DOCUMENT PASSAGE —
────────────────────────────────────────
This morning on the Bikesport morning ride we saw a Hummer H3 prototype. It was cool- all stealthed out with “camouflage” on it.
I think it may have been this very vehicle:
http://www.caranddriver.com/article.asp?section_id=29&article_id=6951
This morning on the Bikesport morning ride we saw a Hummer H3 prototype. It was cool- all stealthed out with “camouflage” on it.
I think it may have been this very vehicle:
http://www.caranddriver.com/article.asp?section_id=29&article_id=6951
It’s coming! Built on the new mid-size pickup platform. Due for 2006 MY, I think.
I hope it’s a first round prototype, that thing looks like crap… although the H2 isn’t much to look at either.
Very interesting vehicle. The thing we saw this morning was quite rough though. Cool looking nonetheless and a nice size.
Very fun.
The Hummer is an interesting line.
The original HMV is a gas hog of the highest degree, but at least it is saved by a truly unreal off-road ability, stunning ground clearance, and authentic military capabilities. But individual posers who drive them around town (at least those who are not members of wilderness emergency rescue teams or who don’t live at the foot of Mt. McKinley in the winter) are clearly lost souls with way too much money.
The H2 (and likely the H3) are just Chevys in big heavy metal cladding (GM took over the company that made the HMV), but these pathetic trucks have NONE of the HMVs real capabilities. Unfortunately, they have almost equally pathetic fuel efficiency. I have heard through some auto dealership connections that sales of the H2 have been really bad during this last spike in gas prices and dealers have had a hard time even giving them away.
GM has done fairly well in recent years in vastly improving their designs and quality. But I hope they lose their shirts on this H2/H3 debacle. Do we need more fake poser “jeeps”??–I think not. Am I in the minority with this opinion??–Probably yes.
I have also heard this same talk coming from Hummer dealerships, especially in Georgia where I have a friend who sells these abominations. I told him once that, “for any true outdoors person, the Hummer is the antithesis of everything we believe. We have a very simple motto that has reigned throughout the years, ‘take only pictures leave only footprints.’ As far as I can tell, the driving force behind the Hummer is the idea that somewhere out in the world is pristine wilderness and we’ll give you a vehicle to drive over it.”
Barf
Most people around here keep them shined up and just drive them around town.
If I had one, it would never go off road.
" fake poser “jeeps”"
────────────────────────────────────────
DATA PROVIDED —
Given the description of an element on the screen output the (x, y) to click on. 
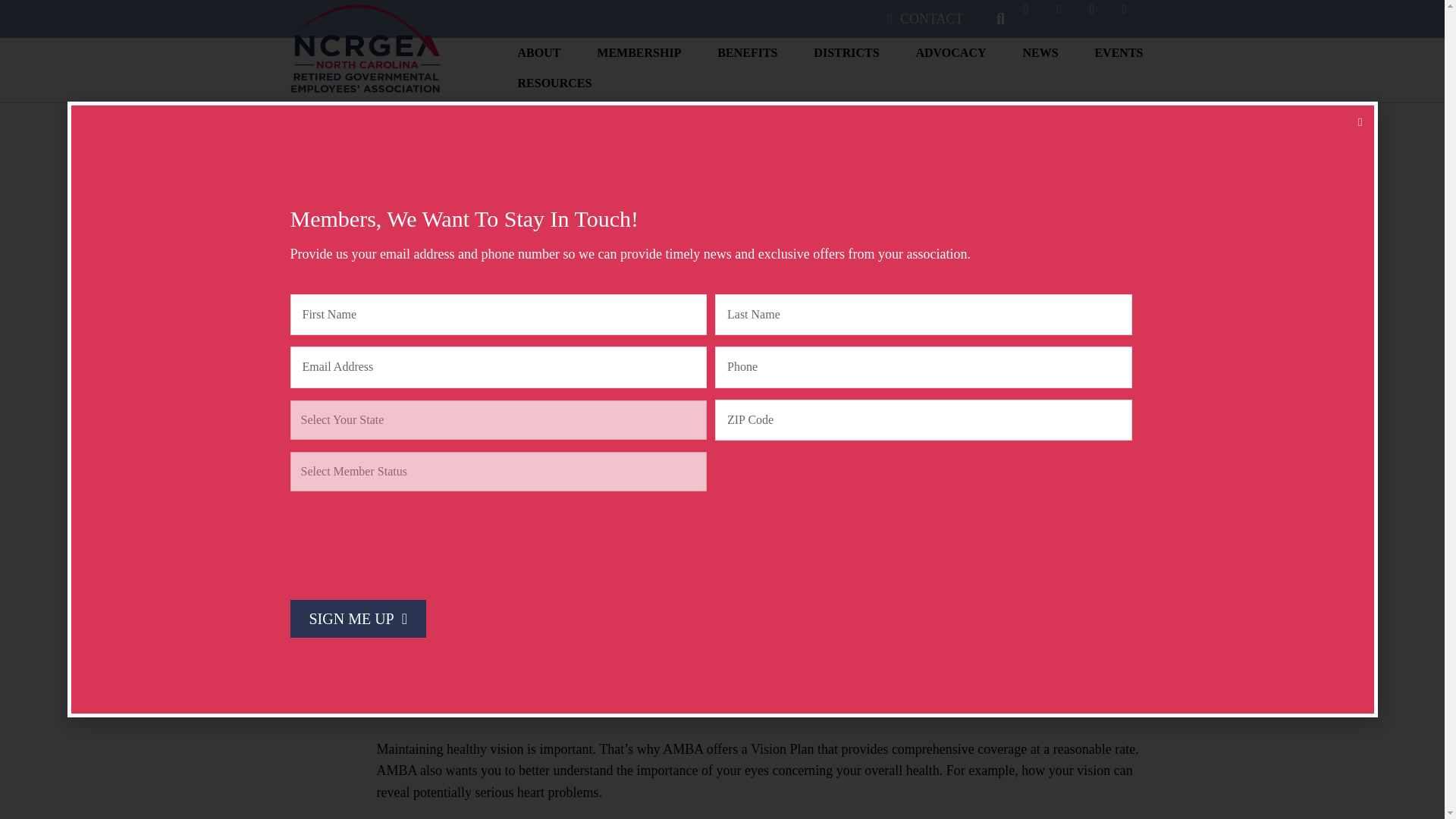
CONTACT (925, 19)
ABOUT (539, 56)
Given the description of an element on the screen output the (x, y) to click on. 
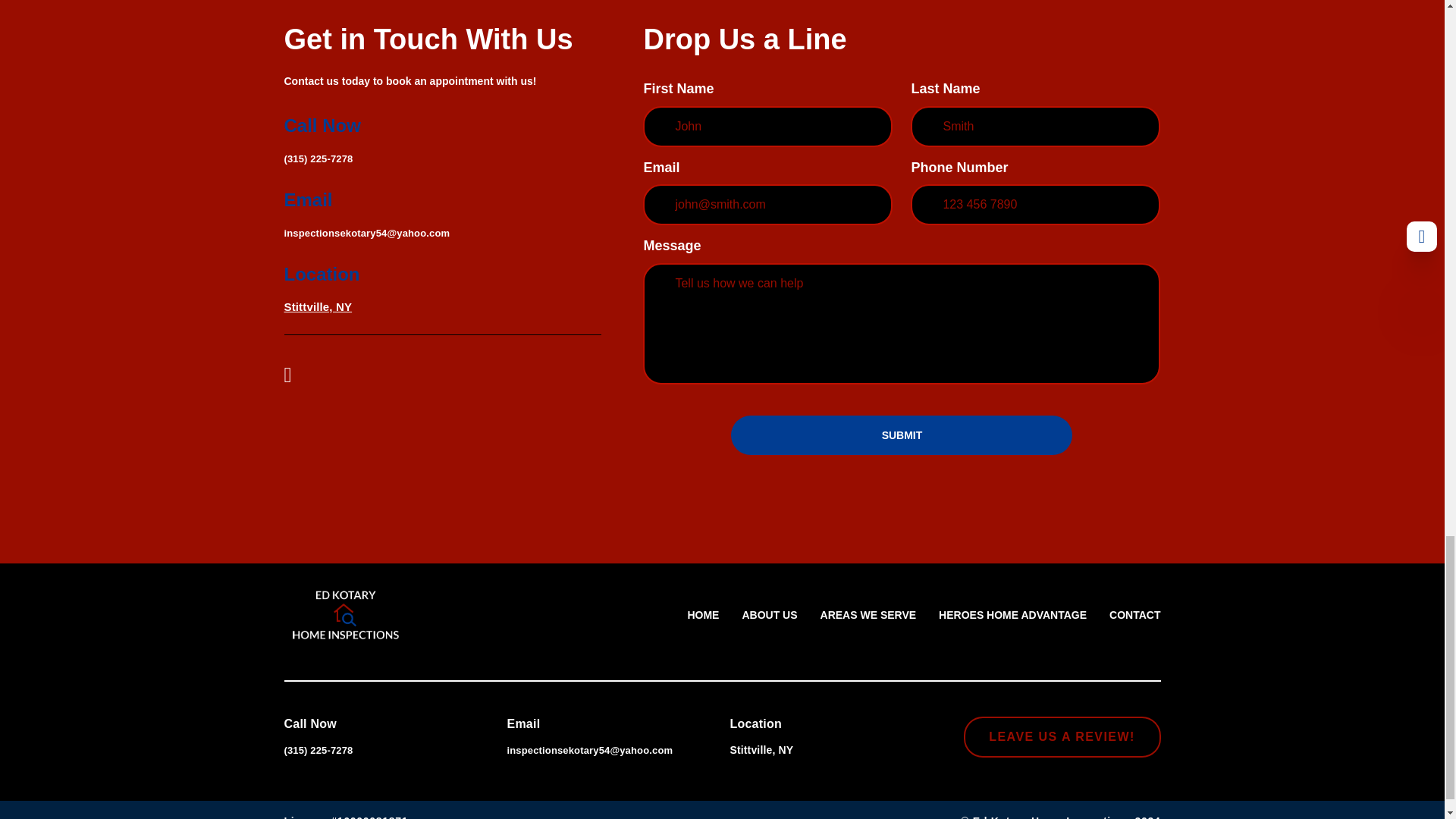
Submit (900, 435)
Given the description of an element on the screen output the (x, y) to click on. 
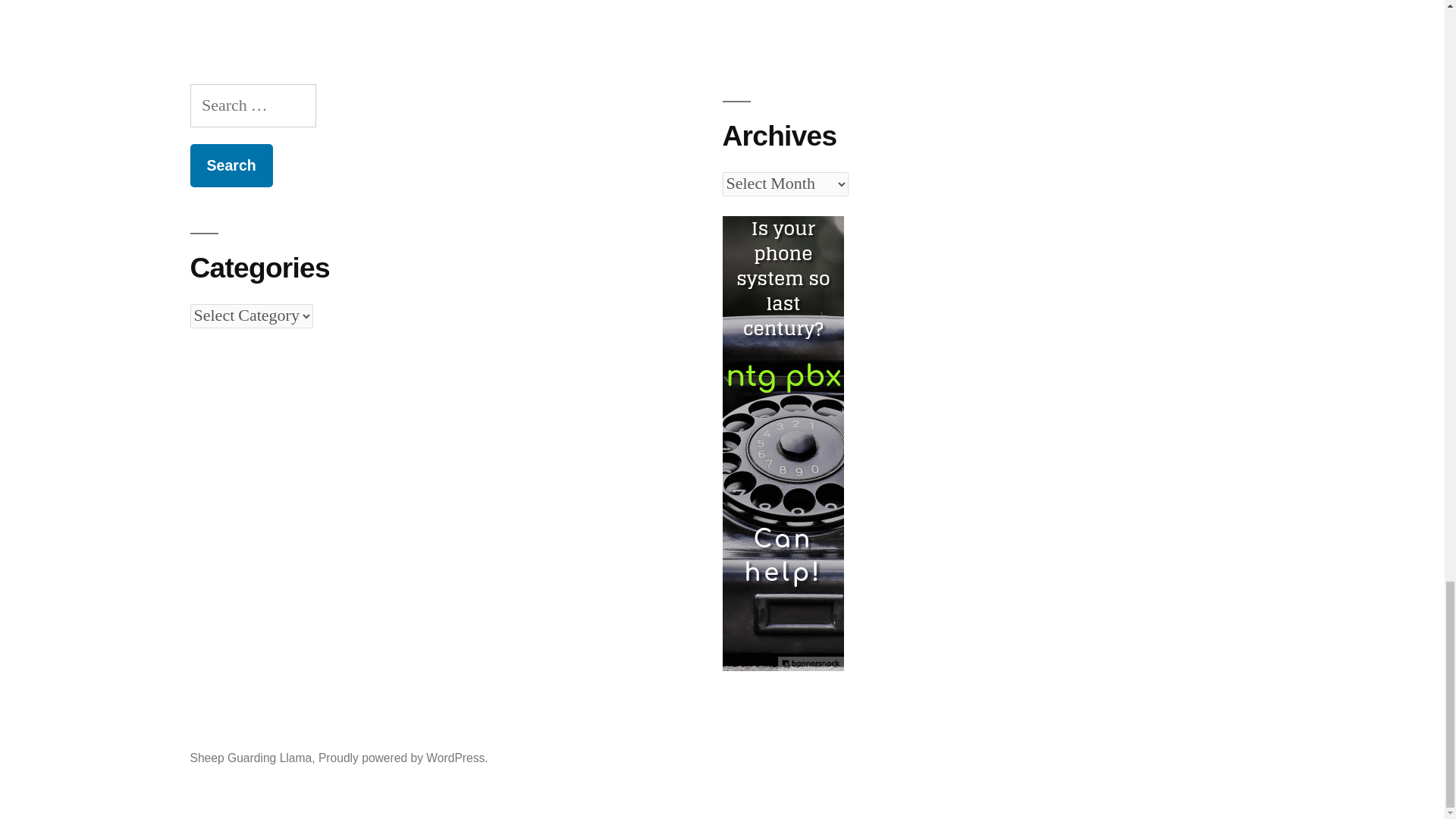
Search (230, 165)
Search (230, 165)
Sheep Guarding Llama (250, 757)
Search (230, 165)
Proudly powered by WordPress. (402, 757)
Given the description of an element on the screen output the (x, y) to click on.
────────────────────────────────────────
JOB 1 —
Translate this sentence from the discussion of the Hummer H3 prototype into Spanish: "GM has done fairly well in recent years in vastly improving their designs and quality."
JOB 2 —
Print the records above line for line, from the first line to the last, and omit the pictures from your output.

REPLY 1 —
GM ha tenido bastante éxito en los últimos años al mejorar enormemente sus diseños y su calidad.

REPLY 2 —
Given the description of an element on the screen output the (x, y) to click on. 
CONTACT (925, 19)
ABOUT (539, 56)
Given the description of an element on the screen output the (x, y) to click on. 
Submit (900, 435)
Given the description of an element on the screen output the (x, y) to click on. 
Search (230, 165)
Search (230, 165)
Sheep Guarding Llama (250, 757)
Search (230, 165)
Proudly powered by WordPress. (402, 757)
Given the description of an element on the screen output the (x, y) to click on.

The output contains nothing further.